To defend my choice of Brazil as the scene of my story, I must now justify my statement that the discovery of rubber in this country has been of more importance than similar discoveries in the forests of other lands.

The native rubber-tree of Brazil, botanically known as Hevea brasiliensis, yields the finest quality rubber. This specially good material is called “Para rubber,” after the port of Para, at the mouth of the Amazon, which was the first centre of distribution.

The whole flourishing rubber industry of to-day owes its origin to the trade which sprang up in Para rubber, following on the colonization of the Amazon Valley by the Portuguese. During the first half of the eighteenth century Lisbon began to import rubber goods, such as hats, boots, bags, and capes, from Brazil, and in 1759 the Government of Para sent a suit of rubber clothes as a present to the King of Portugal. In the early part of the eighteenth century, too, France began to take an interest in rubber, and it was not long before other countries, including England, began to experiment with the new material.

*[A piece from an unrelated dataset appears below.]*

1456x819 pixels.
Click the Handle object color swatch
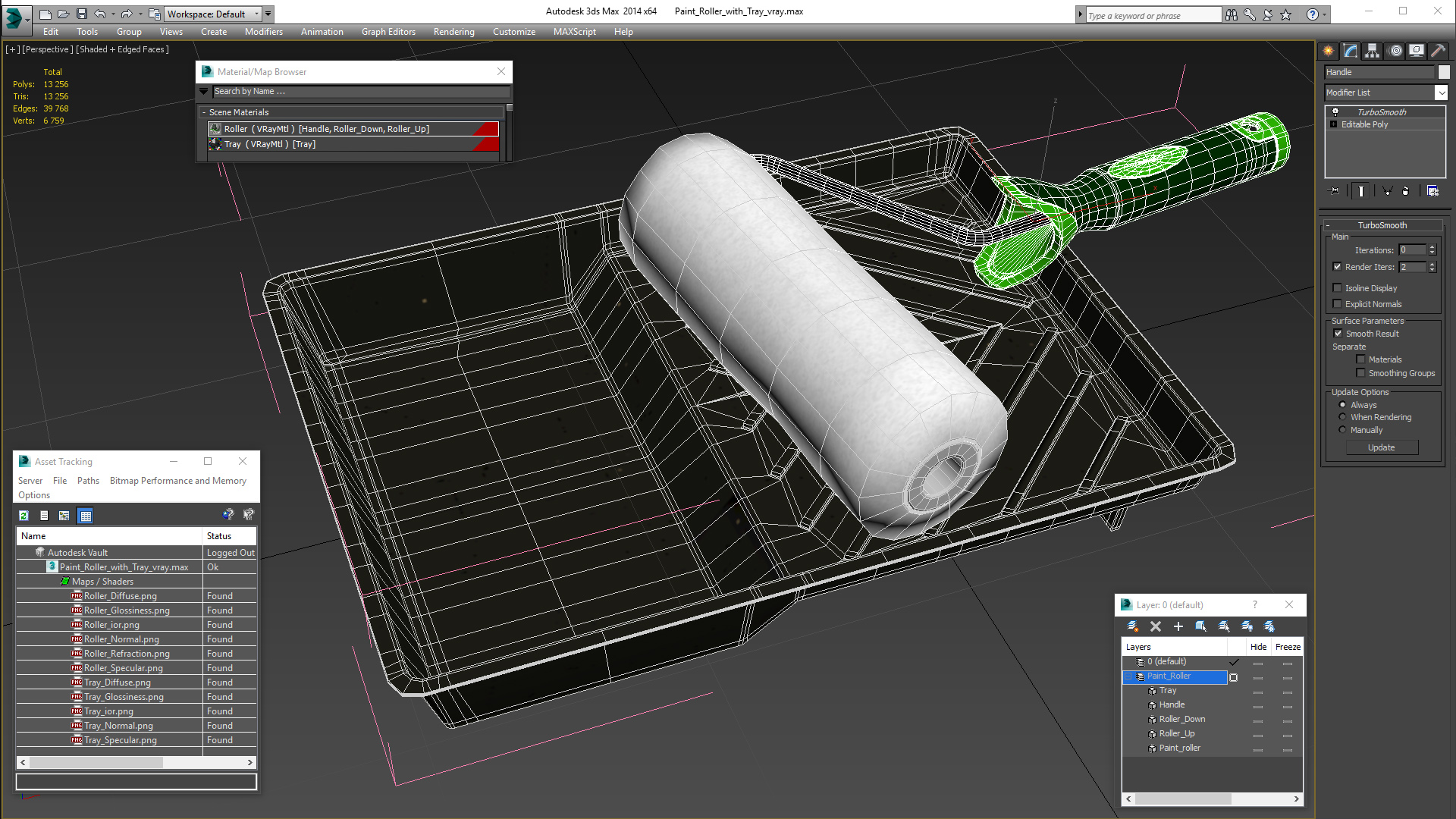1444,72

Until well on in the nineteenth century, rubber goods were made in Brazil only. The chief market for them was North America, which imported a varied assortment of such things as rubber shoes, tobacco-pouches, travelling bags, powder-flasks, and water-bottles. Amongst all these articles, the waterproof shoes did most to popularize the new material; the first shipment was sent to Boston in 1820, and these found such favour with the Americans that a couple of years later the United States imported another 500 pairs. So quickly was this second stock sold out that the States began to think an opportunity had arisen for them to make a new outlet for their manufacturing energy and enterprise, and very soon they decided to import raw rubber and manufacture rubber goods. About the same time, some pioneer rubber-goods factories were erected on the Continent.

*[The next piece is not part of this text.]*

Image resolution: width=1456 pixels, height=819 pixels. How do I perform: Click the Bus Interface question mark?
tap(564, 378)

The factory soon began to rival the forest workshop in the variety of goods turned out, and in such details of craftsmanship as style and finish. But the new enterprise did not prove very satisfactory, because it was found that these goods did not wear well. Evidently they suffered from exposure to the air, being damaged by changes of temperature.

This great drawback to manufactured rubber goods was removed by the discovery of a method of treating rubber with sulphur. The process, called “vulcanization,” was discovered by an American named Charles Goodyear, who made his first successful experiments in 1839. He himself did much to improve his method of making rubber more durable, and he also worked up this product into a material similar to horn; but it was left for another inventive genius to find out how to polish that material and give us the very useful form of rubber which we call “vulcanite.”

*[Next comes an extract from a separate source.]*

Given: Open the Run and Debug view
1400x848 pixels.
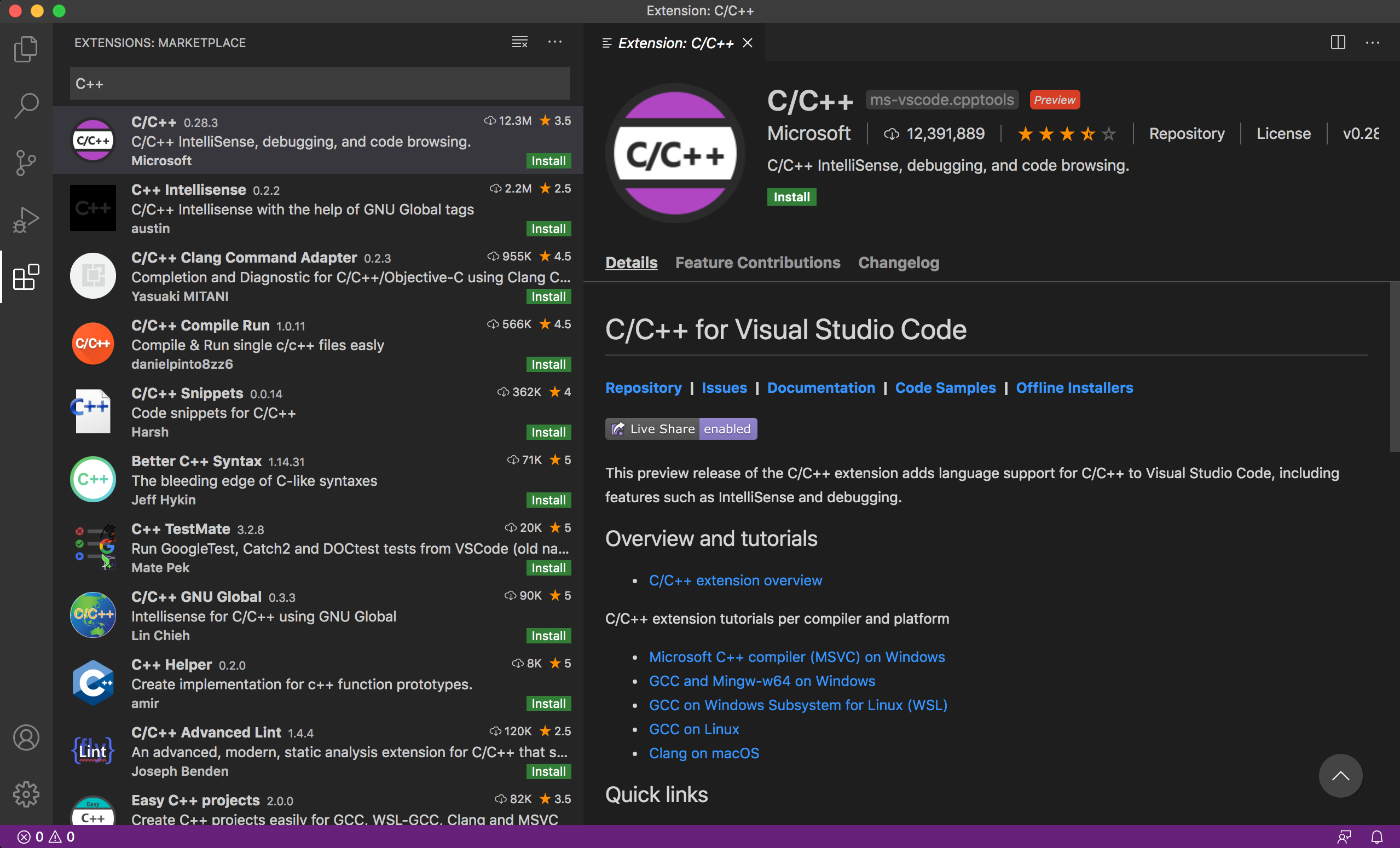Looking at the screenshot, I should tap(26, 220).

The discovery of the vulcanization process acted as a very great stimulus to the rubber industry. More and more keen and widespread became the desire to manufacture rubber goods, and the growing demand for the raw material led Brazil to extend her search for Hevea trees, and to set about dealing with the export of raw rubber in a more business-like way. Up to about 1877 the forests around the mouth of the Amazon had been the only source of supply. Now some of the upper tributaries of the river were exploited, and the glowing reports as to the wealth of Hevea in the inland forests led to a rush of rubber-gatherers into the interior. It soon became known that these reports had not exaggerated the available supply of Para rubber, and fresh energy and enterprise were attracted to the Valley of the Amazon by the rosy prospects of the raw rubber trade.

“How has that trade prospered?”

The Amazon District (Brazil, Bolivia, and Peru) now has numerous competitors who cater for the world’s annual consumption of upwards of 200,000 tons of raw rubber. But up to 1912 the Amazon Valley continued to control the rubber industry, because it exported such a large proportion of the world’s whole supply of the raw material, and the quality of its output was far superior to that of the supplies from nearly every other rubber-producing country.